La seconde raison de l’hostilité envers la Marseillaise, c’est que, précisément, elle est devenue un hymne national et donc le symbole d’un Etat. Or l’idée d’un Etat est aussi insupportable à certains que celle de patrie. Aucun chant, aucune musique ne pourrait donc contenter ces derniers puisqu’ils rejetteraient de même tout hymne national. Ils oublient cependant que la Marseillaise est devenue un hymne national parce que c’était un chant populaire et que les siècles passés ne lui ont rien fait perdre de sa popularité, que sa qualité d’hymne national a d’ailleurs ajouté au respect qu’elle inspire.

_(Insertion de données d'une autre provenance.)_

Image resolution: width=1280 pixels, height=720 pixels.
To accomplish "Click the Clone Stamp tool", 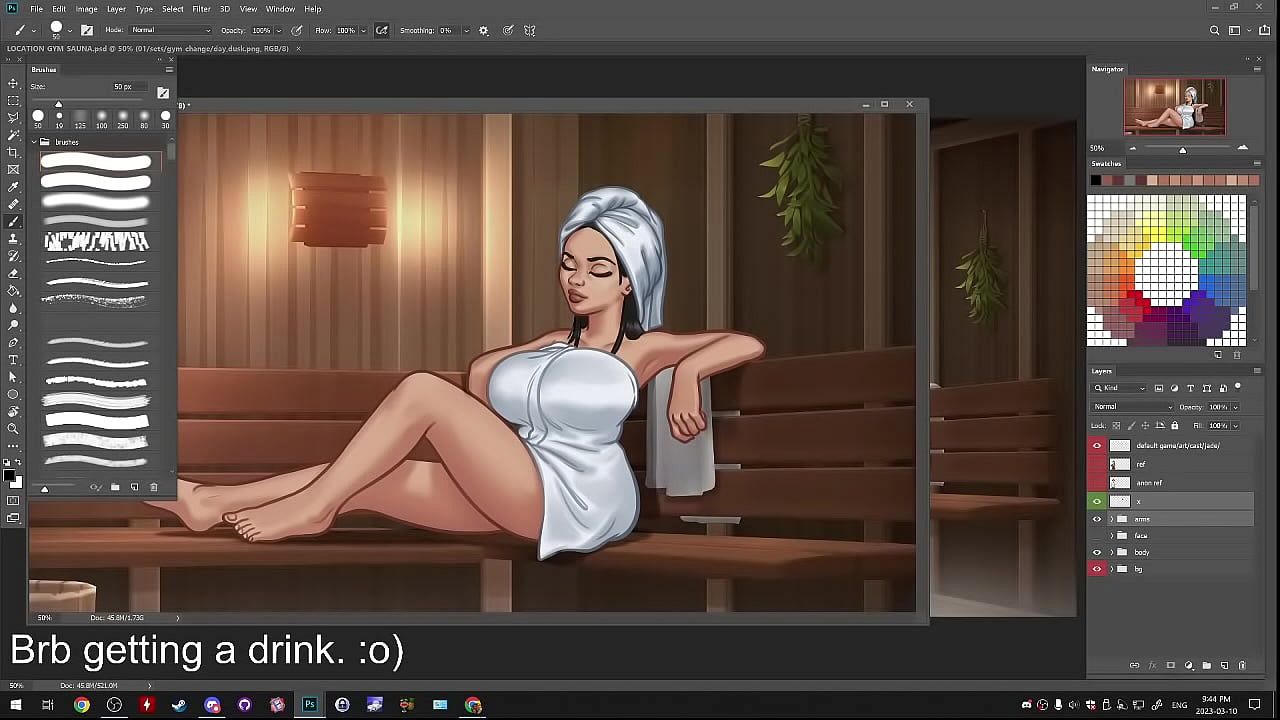I will coord(13,239).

Ainsi, en conspuant la Marseillaise sous prétexte de mépriser l’Etat, c’est avant tout le Peuple Français qu’ils offensent. Cela dit, cet argument ne les touche sans doute pas, car ces adeptes de l’individualisme, ces passionnés de cultures du monde, ces défenseurs de l’Humanité n’ont que mépris pour leur Peuple.

Philippe Landeux

Publié par Riposte Laïque

 

Allons enfants de la Patrie,
Le jour de gloire est arrivé !
Contre nous de la tyrannie
L'étendard sanglant est levé
Entendez-vous dans nos campagnes
Mugir ces féroces soldats?
Ils viennent jusque dans vos bras.
Égorger vos fils, vos compagnes !

Aux armes citoyens !
Formez vos bataillons !
Marchons, marchons,
Qu'un sang impur
Abreuve nos sillons.

Que veut cette horde d'esclaves
De traîtres, de rois conjurés ?
Pour qui ces ignobles entraves
Ces fers dès longtemps préparés ?
Français, pour nous, ah! quel outrage !
Quels transports il doit exciter ?
C'est nous qu'on ose méditer
De rendre à l'antique esclavage !

Quoi ! ces cohortes étrangères
Feraient la loi dans nos foyers !
Quoi ! ces phalanges mercenaires
Terrasseraient nos fiers guerriers !
Grand Dieu ! par des mains enchaînées
Nos fronts sous le joug se ploieraient,
De vils despotes deviendraient
Les maîtres des destinées.

Tremblez, tyrans et vous perfides
L'opprobre de tous les partis !
Tremblez, vos projets parricides
Vont enfin recevoir leurs prix !
Tout est soldat pour vous combattre
S'ils tombent, nos jeunes héros
La France en produit de nouveaux,
Contre vous tout prêts à se battre.

Français, en guerriers magnanimes
Portez ou retenez vos coups !
Épargnez ces tristes victimes
À regret s'armant contre nous.
Mais ces despotes sanguinaires,
Mais ces complices de Bouillé,
Tous ces tigres qui, sans pitié,
Déchirent le sein de leur mère !

Nous entrerons dans la carrière
Quand nos aînés n'y seront plus
Nous y trouverons leur poussière
Et la trace de leurs vertus.
Bien moins jaloux de leur survivre
Que de partager leur cercueil
Nous aurons le sublime orgueil
De les venger ou de les suivre !

Amour sacré de la Patrie
Conduis, soutiens nos bras vengeurs.
Liberté, Liberté chérie
Combats avec tes défenseurs!
Sous nos drapeaux, que la victoire
Accoure à tes mâles accents,
Que tes ennemis expirants
Voient ton triomphe et notre gloire !

(1) Voir l’analyse d’Alain Soral sur les détracteurs de la Marseillaise.